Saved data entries
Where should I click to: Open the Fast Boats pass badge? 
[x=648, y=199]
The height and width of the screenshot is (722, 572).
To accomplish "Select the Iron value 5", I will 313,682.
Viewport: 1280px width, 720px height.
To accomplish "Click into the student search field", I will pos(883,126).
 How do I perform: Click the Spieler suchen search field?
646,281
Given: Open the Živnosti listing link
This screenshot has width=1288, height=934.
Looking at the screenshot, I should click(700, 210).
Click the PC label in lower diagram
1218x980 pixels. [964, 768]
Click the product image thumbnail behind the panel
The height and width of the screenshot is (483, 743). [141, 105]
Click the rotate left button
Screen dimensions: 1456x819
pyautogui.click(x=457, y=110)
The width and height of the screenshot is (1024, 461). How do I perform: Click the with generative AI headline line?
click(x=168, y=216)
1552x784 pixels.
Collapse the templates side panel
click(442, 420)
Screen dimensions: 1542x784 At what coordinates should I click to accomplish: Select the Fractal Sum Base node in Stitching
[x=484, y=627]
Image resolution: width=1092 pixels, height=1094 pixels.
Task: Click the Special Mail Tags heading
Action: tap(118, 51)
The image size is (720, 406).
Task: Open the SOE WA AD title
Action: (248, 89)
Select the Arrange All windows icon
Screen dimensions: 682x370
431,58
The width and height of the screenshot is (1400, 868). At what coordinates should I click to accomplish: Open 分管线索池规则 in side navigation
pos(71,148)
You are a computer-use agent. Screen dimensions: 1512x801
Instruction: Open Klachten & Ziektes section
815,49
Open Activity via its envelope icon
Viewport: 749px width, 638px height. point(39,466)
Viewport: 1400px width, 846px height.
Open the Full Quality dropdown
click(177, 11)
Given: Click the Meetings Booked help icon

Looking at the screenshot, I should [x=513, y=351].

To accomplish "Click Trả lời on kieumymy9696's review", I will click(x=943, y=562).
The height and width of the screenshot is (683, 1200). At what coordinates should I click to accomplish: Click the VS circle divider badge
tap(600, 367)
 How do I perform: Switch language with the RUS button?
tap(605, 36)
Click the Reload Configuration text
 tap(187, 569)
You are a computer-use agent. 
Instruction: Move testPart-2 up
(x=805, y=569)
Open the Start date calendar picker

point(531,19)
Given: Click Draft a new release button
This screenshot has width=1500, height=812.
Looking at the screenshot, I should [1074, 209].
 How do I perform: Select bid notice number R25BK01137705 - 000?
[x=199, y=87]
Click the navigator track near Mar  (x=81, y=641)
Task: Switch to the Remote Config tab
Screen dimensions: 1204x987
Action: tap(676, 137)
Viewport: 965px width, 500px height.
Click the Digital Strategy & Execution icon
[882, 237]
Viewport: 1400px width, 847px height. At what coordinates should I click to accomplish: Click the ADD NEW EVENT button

__WHAT YOU ARE ASKED TO DO__
Render every line of the listing above as a Markdown table with the columns "Row" and "Line," numbering each row and omitting blank lines.

__COMPLETED TASK__
| Row | Line |
|---|---|
| 1 | Where should I click to: Open the Fast Boats pass badge?  |
| 2 | [x=648, y=199] |
| 3 | The height and width of the screenshot is (722, 572). |
| 4 | To accomplish "Select the Iron value 5", I will 313,682. |
| 5 | Viewport: 1280px width, 720px height. |
| 6 | To accomplish "Click into the student search field", I will pos(883,126). |
| 7 |  How do I perform: Click the Spieler suchen search field? |
| 8 | 646,281 |
| 9 | Given: Open the Živnosti listing link |
| 10 | This screenshot has width=1288, height=934. |
| 11 | Looking at the screenshot, I should click(700, 210). |
| 12 | Click the PC label in lower diagram |
| 13 | 1218x980 pixels. [964, 768] |
| 14 | Click the product image thumbnail behind the panel |
| 15 | The height and width of the screenshot is (483, 743). [141, 105] |
| 16 | Click the rotate left button |
| 17 | Screen dimensions: 1456x819 |
| 18 | pyautogui.click(x=457, y=110) |
| 19 | The width and height of the screenshot is (1024, 461). How do I perform: Click the with generative AI headline line? |
| 20 | click(x=168, y=216) |
| 21 | 1552x784 pixels. |
| 22 | Collapse the templates side panel |
| 23 | click(442, 420) |
| 24 | Screen dimensions: 1542x784 At what coordinates should I click to accomplish: Select the Fractal Sum Base node in Stitching |
| 25 | [x=484, y=627] |
| 26 | Image resolution: width=1092 pixels, height=1094 pixels. |
| 27 | Task: Click the Special Mail Tags heading |
| 28 | Action: tap(118, 51) |
| 29 | The image size is (720, 406). |
| 30 | Task: Open the SOE WA AD title |
| 31 | Action: (248, 89) |
| 32 | Select the Arrange All windows icon |
| 33 | Screen dimensions: 682x370 |
| 34 | 431,58 |
| 35 | The width and height of the screenshot is (1400, 868). At what coordinates should I click to accomplish: Open 分管线索池规则 in side navigation |
| 36 | pos(71,148) |
| 37 | You are a computer-use agent. Screen dimensions: 1512x801 |
| 38 | Instruction: Open Klachten & Ziektes section |
| 39 | 815,49 |
| 40 | Open Activity via its envelope icon |
| 41 | Viewport: 749px width, 638px height. point(39,466) |
| 42 | Viewport: 1400px width, 846px height. |
| 43 | Open the Full Quality dropdown |
| 44 | click(177, 11) |
| 45 | Given: Click the Meetings Booked help icon |
| 46 | Looking at the screenshot, I should [x=513, y=351]. |
| 47 | To accomplish "Click Trả lời on kieumymy9696's review", I will click(x=943, y=562). |
| 48 | The height and width of the screenshot is (683, 1200). At what coordinates should I click to accomplish: Click the VS circle divider badge |
| 49 | tap(600, 367) |
| 50 |  How do I perform: Switch language with the RUS button? |
| 51 | tap(605, 36) |
| 52 | Click the Reload Configuration text |
| 53 |  tap(187, 569) |
| 54 | You are a computer-use agent.  |
| 55 | Instruction: Move testPart-2 up |
| 56 | (x=805, y=569) |
| 57 | Open the Start date calendar picker |
| 58 | point(531,19) |
| 59 | Given: Click Draft a new release button |
| 60 | This screenshot has width=1500, height=812. |
| 61 | Looking at the screenshot, I should [1074, 209]. |
| 62 |  How do I perform: Select bid notice number R25BK01137705 - 000? |
| 63 | [x=199, y=87] |
| 64 | Click the navigator track near Mar  (x=81, y=641) |
| 65 | Task: Switch to the Remote Config tab |
| 66 | Screen dimensions: 1204x987 |
| 67 | Action: tap(676, 137) |
| 68 | Viewport: 965px width, 500px height. |
| 69 | Click the Digital Strategy & Execution icon |
| 70 | [882, 237] |
| 71 | Viewport: 1400px width, 847px height. At what coordinates should I click to accomplish: Click the ADD NEW EVENT button |